The Benchmarks
To illustrate how array organization can affect performance, I use three examples that calculate area and volume (source-code listings are available at www.ddj.com/code/):
- Triangle area, 8 FLOPs/Triangle; see Listing Two online.
- 2D Quadrilateral area, 8 FLOPs/Quadrilateral; see Listing Three online.
- 3D Brick volume, 60 FLOPs/Brick (Hexahedron); see Listing Four online.
I apply these calculations to hundreds of thousands of mesh elements. I include enough elements in my benchmark to have a memory footprint of over 20 megabytes, but I organize elements in a cache-optimal way, so cache reuse occurs.
My benchmarks have two interacting array classes. I use a Point class to store coordinates, and a shape-specific class to store the point indices that define the shape.

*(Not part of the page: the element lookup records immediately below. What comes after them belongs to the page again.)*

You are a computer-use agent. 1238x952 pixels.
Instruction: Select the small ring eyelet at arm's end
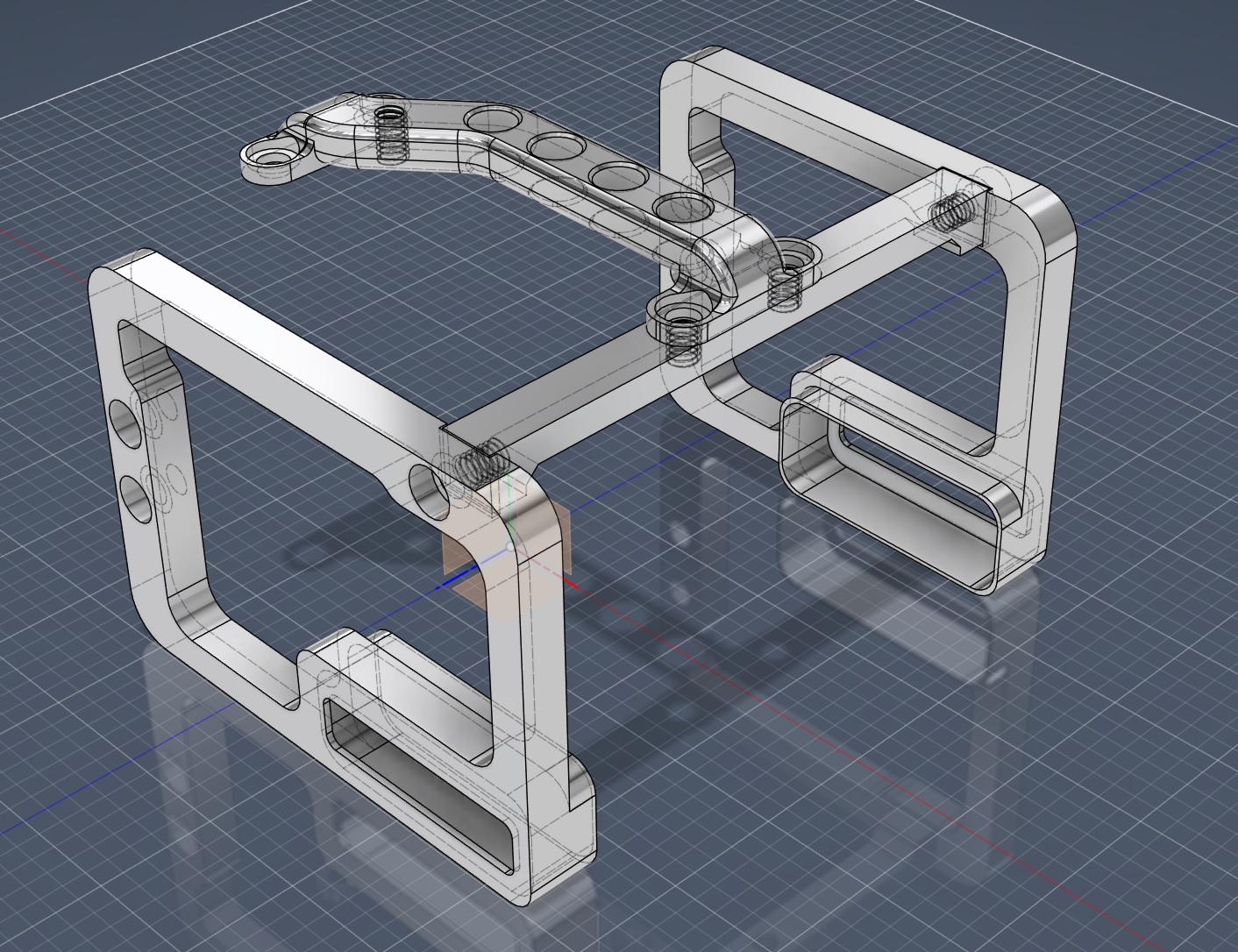click(267, 158)
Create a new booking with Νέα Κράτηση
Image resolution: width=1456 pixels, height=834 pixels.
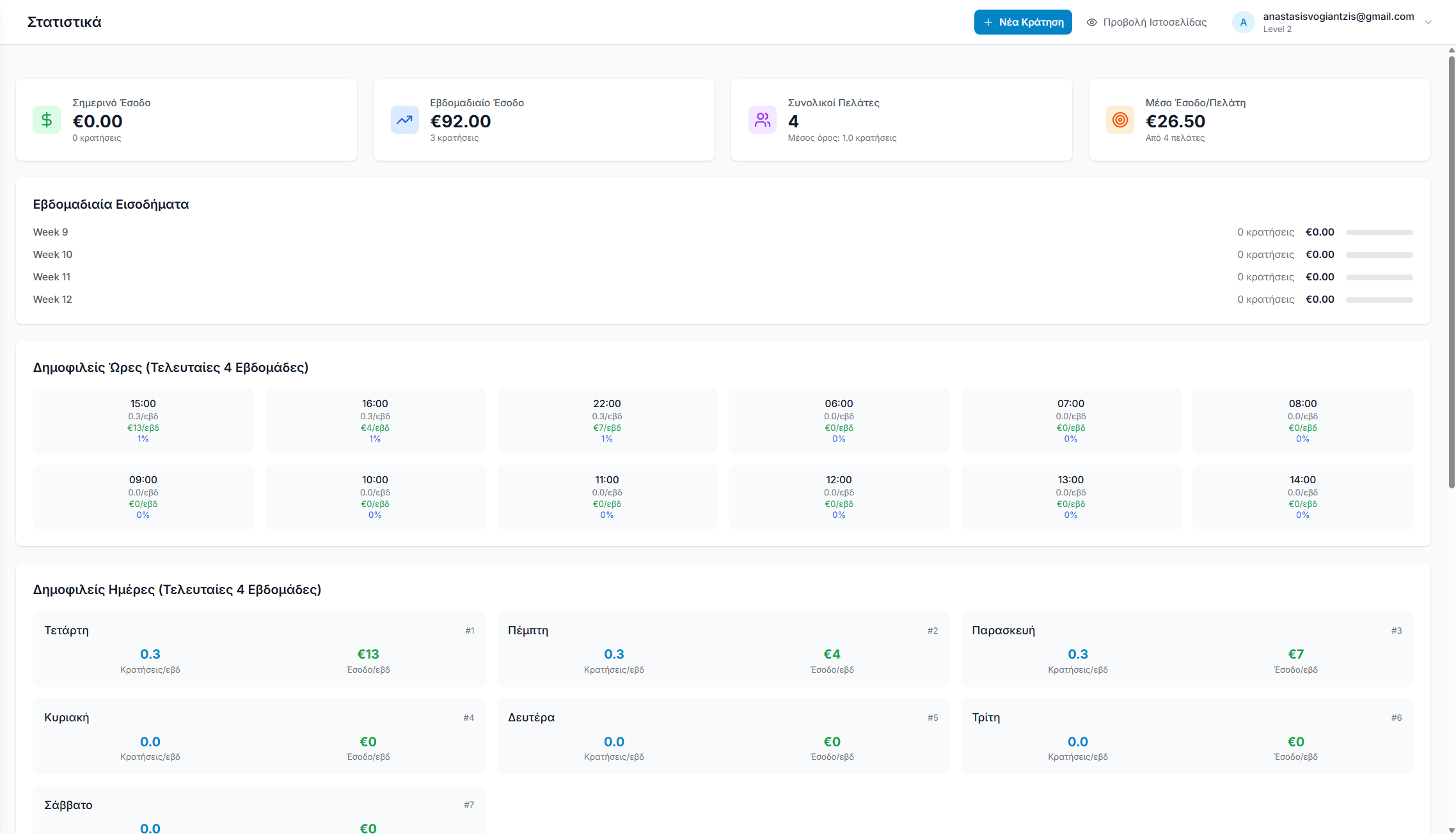[x=1022, y=22]
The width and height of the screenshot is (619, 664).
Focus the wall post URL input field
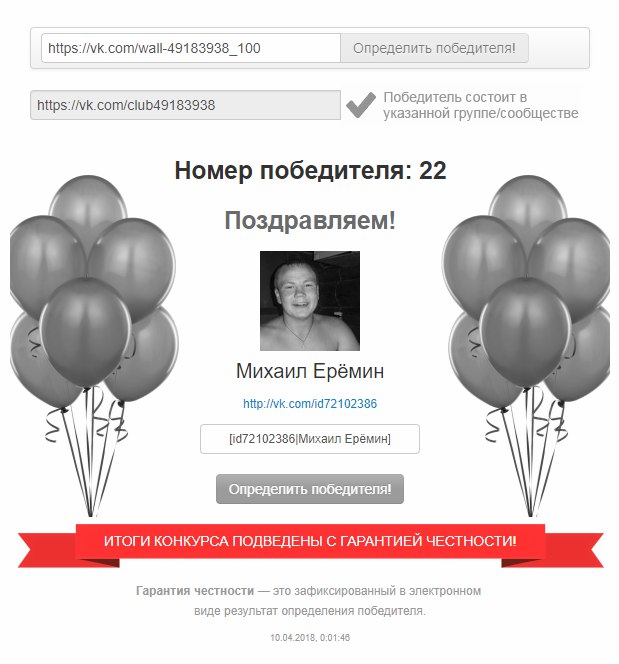tap(191, 48)
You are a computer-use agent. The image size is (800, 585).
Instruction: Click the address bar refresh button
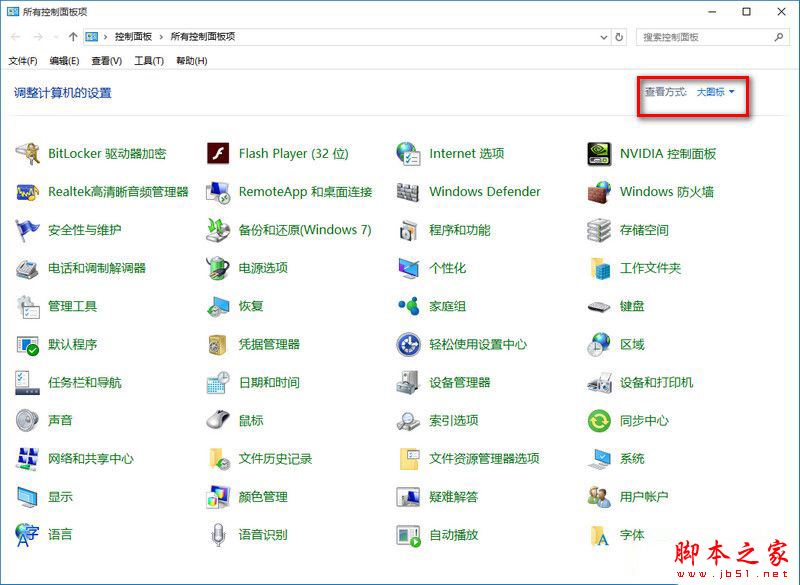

The examples I've chosen have subtly different memory layouts and memory access patterns. The subtlety helps to emphasize how the interplay of algorithms and data layouts can influence the effectiveness of compiler optimizations in addition to memory latency.
The Results
Figures 2, 3, and 4 show the performance of Listings Two, Three, and Four, respectively. For each bar in the graphs, 20 runs were made, and the minimum time was used. There was little variance among the 20 runs since each run was made on a "dedicated" processor having no other users. Table 1 provides the processor/compiler details of each benchmark.
All results within a given bar color are normalized against the minimum time for that color. This lets you measure the relative performance of a given data layout for a given environment.
Comparing different bar colorings to determine the fastest compiler won't work. When interpreting results, you should pick two bar colorings, then compare how those colors interact across all four memory layouts. For example, when looking at Figure 3, you can compare the Core2/pathscale3.0 results to the Power5/xlC7.0 results to see that the fastest memory layout for one configuration is the slowest for the other. The performance difference here is as much as 13 percent. By using performance portable array classes, you can get the best performance in both environments.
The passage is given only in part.